## Challenge
Carry on the account of a Moscow correspondent's interviews with Mr. Nemtsov and Mr. Lugovoi, starting right after its last sentence.

## Start Provided passage

I interviewed Mr. Nemtsov often. Many Moscow correspondents did. He held court in the chambers of one of Stalin’s iconic Seven Sisters skyscrapers, armed with stashes of documents and memories.

There was something elfin in his face — bright snapping eyes and a plump-lipped, gaptoothed grin. He was articulate and almost unbelievably knowledgeable, and his conversation was more monologue than small talk.

At the time, Russia was getting ready to host the Olympics in Mr. Nemtsov’s hometown, Sochi. He had announced his candidacy for mayor, unable to resist the chance to simultaneously boost his own profile and yank Mr. Putin’s chain. His competition included a porn star, a ballerina and possibly even Mr. Lugovoi, the maybe assassin who was considering running. I decided to write a quick feature about the many would-be mayors of the Sochi Olympics.

A year had passed since my interview with Mr. Lugovoi, but I was still in his good graces, and we met for another interview. He wore a pale pink oxford so exquisite, it made me think of that scene when Daisy weeps over Gatsby’s shirts. Once again, he held forth on politics: The evils of the United States and Britain, which he collectively called “the Anglo-Saxon empire.” The irrelevance and hypocrisy of Britain. “They pillaged their colonies and then went back to their own tiny island and said, ‘Now we’ll be a democracy,’” he said. Then he told a rambling and antisemitic anecdote.

“We call it some kind of Jewish basketball,” he crowed at the end of an incomprehensible story about a Jew selling an elephant to another Jew.

I stared at him.

“People here understand it,” he shrugged.

I asked him about potentially running against Mr. Nemtsov.

“Such people have no place in Russia,” he said, his voice placid.

“When they say they want the best for the Russian people, as a man, I want to kick them in the head. I despise them. I despise them as miserable creatures.”

Mr. Nemtsov was campaigning in Sochi, so I called him on the phone. He said local television channels had refused to cover him. Police broke up a campaign meeting at a local theater. I asked what he thought of the prospect of Mr. Lugovoi, the accused poisoner, running for mayor.

“He’s a K.G.B. guy, so I’m sure the decision had to come from the Kremlin,” Mr. Nemtsov snapped. “They just come up with this clown, this murderer. It’s a disaster for Russia.”

I quoted both men in the article. The election was won by a candidate from Mr. Putin’s United Russia party.

It wasn’t until months later that the police demanded my notes.

When I heard that the police had phoned the bureau to request my notes from an interview with Mr. Nemtsov, I laughed. “Absolutely not.” But the police kept calling. They wanted those notes. They told me I’d have to testify if they went to trial. I kept saying no. I hoped they’d go away.

I grew preoccupied with the possibility that the police might barge into the bureau one day and carry off my computers and papers. This was a stabbing fear, the plundering of decades of journals and unpublished work, but I felt there was no way to protect myself. My life was physically contained and circumscribed by the fortress of the Russian state. I worked and slept in a Russian government compound designated for foreigners — an architectural and organizational holdover from the Soviet Union. I would be naïve to think I had a door that Russians couldn’t unlock.

## End Provided passage
## Start Data rows

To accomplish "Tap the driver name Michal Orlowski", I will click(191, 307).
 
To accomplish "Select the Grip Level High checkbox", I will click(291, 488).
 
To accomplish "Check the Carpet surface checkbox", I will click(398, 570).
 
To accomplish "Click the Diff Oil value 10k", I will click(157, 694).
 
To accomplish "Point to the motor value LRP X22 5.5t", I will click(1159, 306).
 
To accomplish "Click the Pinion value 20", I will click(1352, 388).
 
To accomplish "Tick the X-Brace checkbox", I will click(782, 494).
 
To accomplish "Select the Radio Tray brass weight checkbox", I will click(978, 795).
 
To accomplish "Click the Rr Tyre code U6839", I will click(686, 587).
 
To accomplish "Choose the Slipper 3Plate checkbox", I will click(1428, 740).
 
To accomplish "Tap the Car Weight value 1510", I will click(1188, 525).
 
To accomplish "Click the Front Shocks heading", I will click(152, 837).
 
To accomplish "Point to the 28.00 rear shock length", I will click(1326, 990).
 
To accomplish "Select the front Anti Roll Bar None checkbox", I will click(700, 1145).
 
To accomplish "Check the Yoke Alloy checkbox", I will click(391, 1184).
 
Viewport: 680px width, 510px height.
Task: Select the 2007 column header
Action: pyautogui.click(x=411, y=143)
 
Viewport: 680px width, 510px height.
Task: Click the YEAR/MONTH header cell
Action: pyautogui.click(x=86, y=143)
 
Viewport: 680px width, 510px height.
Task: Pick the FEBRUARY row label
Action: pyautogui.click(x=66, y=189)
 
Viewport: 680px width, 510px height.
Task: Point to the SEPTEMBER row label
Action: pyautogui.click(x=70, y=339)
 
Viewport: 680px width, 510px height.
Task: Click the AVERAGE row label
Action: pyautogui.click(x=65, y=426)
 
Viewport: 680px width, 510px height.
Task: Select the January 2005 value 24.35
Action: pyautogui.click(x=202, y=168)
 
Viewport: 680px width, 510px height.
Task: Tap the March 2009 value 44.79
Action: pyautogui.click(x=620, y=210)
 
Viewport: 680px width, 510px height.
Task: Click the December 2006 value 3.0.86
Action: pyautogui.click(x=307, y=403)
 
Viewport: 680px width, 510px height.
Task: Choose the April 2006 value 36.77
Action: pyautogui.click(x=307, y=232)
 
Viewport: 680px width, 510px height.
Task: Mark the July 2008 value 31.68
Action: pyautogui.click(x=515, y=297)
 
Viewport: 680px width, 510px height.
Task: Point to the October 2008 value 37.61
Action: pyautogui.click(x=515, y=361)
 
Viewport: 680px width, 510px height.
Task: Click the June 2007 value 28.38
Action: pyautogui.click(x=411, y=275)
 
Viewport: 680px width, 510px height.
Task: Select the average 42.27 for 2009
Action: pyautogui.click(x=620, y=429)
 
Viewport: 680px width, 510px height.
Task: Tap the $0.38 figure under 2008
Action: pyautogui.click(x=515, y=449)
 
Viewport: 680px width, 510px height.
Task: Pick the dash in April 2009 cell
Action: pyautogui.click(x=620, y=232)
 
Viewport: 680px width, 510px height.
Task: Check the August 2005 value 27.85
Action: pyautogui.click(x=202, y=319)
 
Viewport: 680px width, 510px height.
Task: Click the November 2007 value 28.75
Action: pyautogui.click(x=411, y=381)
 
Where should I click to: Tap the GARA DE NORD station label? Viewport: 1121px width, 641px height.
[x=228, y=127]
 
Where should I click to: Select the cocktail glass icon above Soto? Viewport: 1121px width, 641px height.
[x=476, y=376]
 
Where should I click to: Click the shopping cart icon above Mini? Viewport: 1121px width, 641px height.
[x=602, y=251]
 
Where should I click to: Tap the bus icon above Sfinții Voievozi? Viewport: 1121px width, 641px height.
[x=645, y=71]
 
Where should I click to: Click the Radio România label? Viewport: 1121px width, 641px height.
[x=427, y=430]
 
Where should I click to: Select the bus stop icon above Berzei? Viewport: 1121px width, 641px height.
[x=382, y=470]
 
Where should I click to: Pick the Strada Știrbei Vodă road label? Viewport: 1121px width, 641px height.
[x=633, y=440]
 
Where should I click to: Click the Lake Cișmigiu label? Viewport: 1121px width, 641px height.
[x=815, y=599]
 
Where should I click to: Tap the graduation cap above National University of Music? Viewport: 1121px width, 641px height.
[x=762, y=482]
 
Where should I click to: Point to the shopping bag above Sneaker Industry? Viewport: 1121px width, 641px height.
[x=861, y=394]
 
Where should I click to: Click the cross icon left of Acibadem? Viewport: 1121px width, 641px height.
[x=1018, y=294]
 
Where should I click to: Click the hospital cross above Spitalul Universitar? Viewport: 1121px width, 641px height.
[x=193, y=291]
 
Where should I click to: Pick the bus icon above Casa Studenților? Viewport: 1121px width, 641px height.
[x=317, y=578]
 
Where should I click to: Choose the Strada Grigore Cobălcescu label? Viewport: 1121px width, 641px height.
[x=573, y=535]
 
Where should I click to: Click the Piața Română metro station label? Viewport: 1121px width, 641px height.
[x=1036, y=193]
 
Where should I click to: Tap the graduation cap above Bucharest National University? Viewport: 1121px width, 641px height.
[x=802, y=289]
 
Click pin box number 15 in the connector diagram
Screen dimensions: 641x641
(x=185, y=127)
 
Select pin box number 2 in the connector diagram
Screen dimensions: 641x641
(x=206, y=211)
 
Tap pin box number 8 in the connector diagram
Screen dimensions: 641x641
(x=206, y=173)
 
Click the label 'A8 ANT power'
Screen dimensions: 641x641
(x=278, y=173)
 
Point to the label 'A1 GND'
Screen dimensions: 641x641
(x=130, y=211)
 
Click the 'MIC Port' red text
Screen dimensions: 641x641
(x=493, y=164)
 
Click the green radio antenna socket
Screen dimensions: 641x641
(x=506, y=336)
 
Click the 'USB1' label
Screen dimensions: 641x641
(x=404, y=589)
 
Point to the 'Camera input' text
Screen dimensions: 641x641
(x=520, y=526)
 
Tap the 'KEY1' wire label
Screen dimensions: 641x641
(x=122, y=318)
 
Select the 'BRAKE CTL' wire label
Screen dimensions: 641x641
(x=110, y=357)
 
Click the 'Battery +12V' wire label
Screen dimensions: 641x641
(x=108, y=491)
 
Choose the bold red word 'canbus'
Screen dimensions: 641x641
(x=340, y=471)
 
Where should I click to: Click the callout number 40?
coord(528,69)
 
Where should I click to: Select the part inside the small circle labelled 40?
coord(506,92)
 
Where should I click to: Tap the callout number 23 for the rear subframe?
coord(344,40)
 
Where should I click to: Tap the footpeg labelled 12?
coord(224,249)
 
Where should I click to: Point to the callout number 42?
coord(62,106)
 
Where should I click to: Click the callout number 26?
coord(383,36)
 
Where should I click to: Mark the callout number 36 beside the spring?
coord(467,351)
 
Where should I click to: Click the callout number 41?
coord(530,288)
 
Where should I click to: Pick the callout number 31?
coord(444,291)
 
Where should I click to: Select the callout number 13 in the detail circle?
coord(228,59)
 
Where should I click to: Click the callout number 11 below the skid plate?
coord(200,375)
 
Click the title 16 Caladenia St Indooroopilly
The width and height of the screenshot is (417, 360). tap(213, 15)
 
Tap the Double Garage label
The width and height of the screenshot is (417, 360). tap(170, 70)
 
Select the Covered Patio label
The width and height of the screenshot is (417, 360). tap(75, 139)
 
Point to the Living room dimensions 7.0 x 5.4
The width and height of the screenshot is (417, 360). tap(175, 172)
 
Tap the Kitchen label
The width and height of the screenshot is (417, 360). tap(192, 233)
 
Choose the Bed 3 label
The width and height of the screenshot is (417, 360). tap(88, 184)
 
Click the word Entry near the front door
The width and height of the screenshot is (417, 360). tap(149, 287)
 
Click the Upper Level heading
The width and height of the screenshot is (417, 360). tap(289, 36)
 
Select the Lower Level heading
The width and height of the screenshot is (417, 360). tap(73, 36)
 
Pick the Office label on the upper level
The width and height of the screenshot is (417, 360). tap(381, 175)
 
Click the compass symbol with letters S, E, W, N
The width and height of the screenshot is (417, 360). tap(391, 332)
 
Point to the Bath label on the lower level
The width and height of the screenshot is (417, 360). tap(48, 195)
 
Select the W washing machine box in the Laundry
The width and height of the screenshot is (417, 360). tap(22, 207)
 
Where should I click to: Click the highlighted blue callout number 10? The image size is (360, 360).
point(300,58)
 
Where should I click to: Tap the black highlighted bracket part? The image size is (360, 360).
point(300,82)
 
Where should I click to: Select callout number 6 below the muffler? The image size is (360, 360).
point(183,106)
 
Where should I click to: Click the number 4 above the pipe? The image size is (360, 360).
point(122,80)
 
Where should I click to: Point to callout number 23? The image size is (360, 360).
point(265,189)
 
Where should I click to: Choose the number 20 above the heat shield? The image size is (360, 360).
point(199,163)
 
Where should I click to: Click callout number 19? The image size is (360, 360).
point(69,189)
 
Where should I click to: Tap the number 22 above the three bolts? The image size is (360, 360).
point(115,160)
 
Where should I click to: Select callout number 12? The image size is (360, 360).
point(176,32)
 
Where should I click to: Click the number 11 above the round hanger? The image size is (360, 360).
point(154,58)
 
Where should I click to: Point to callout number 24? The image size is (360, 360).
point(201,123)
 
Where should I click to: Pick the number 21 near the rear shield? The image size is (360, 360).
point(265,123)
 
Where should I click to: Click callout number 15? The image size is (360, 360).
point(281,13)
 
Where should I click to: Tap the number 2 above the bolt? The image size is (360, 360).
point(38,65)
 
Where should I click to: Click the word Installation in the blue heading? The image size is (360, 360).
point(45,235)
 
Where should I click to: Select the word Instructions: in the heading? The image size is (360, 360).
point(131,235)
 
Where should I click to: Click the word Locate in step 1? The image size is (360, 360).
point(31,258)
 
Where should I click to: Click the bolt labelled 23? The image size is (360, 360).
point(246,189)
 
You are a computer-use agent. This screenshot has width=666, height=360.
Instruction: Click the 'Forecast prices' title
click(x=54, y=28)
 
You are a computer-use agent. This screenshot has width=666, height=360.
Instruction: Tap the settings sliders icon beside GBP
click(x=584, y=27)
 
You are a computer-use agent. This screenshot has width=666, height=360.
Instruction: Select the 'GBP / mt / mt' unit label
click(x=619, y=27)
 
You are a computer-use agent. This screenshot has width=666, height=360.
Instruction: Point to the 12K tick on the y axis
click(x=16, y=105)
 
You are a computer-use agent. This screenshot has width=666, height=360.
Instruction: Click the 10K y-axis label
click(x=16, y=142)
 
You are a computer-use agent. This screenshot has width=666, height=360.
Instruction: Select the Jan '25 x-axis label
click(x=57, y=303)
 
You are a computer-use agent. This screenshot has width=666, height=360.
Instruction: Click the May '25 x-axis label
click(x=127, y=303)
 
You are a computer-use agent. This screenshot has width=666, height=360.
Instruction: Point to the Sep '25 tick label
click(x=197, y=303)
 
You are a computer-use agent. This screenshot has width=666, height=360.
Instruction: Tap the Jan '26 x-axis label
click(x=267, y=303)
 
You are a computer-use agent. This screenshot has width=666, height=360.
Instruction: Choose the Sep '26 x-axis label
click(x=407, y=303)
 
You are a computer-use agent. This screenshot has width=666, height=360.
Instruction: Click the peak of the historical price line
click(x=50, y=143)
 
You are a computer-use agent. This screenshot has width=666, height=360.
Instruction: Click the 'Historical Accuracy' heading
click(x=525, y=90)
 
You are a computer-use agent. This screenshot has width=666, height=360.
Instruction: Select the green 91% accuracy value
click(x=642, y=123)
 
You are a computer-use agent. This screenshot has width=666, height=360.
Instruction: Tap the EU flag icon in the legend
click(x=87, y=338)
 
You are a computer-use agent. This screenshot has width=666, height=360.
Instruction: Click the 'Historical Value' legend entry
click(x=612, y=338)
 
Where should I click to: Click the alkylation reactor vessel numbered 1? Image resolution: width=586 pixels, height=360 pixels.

## End Data rows

## Response
All communication lines passed through a basement office manned by Russian bureaucrats whose precise jobs I never heard explained. I felt exposed when I passed them smoking cigarettes on the sanded ice of the courtyard.

Life in the compounds was punctuated by ostentatious intrusions: household items conspicuously rearranged, computer files left open, alarm clocks reset to go off in the middle of the night. It was considered gauche to broadcast these events, though, because we reporters were not the story we’d come to cover.

Now I suspect that, by our self-effacing silence, we failed to communicate a fundamental truth of our assignment.

A few days before Christmas, I got a summons from the Ministry of Internal Affairs. On stationery emblazoned with the double-headed eagle, I was instructed to come to the police station. In a note to my bureau, officials said a complaint had been filed by Mr. Lugovoi against Mr. Nemtsov for spreading “slanderous information about him related to an accusation of committing a serious crime.” The government was investigating Mr. Nemtsov and it wanted me to help.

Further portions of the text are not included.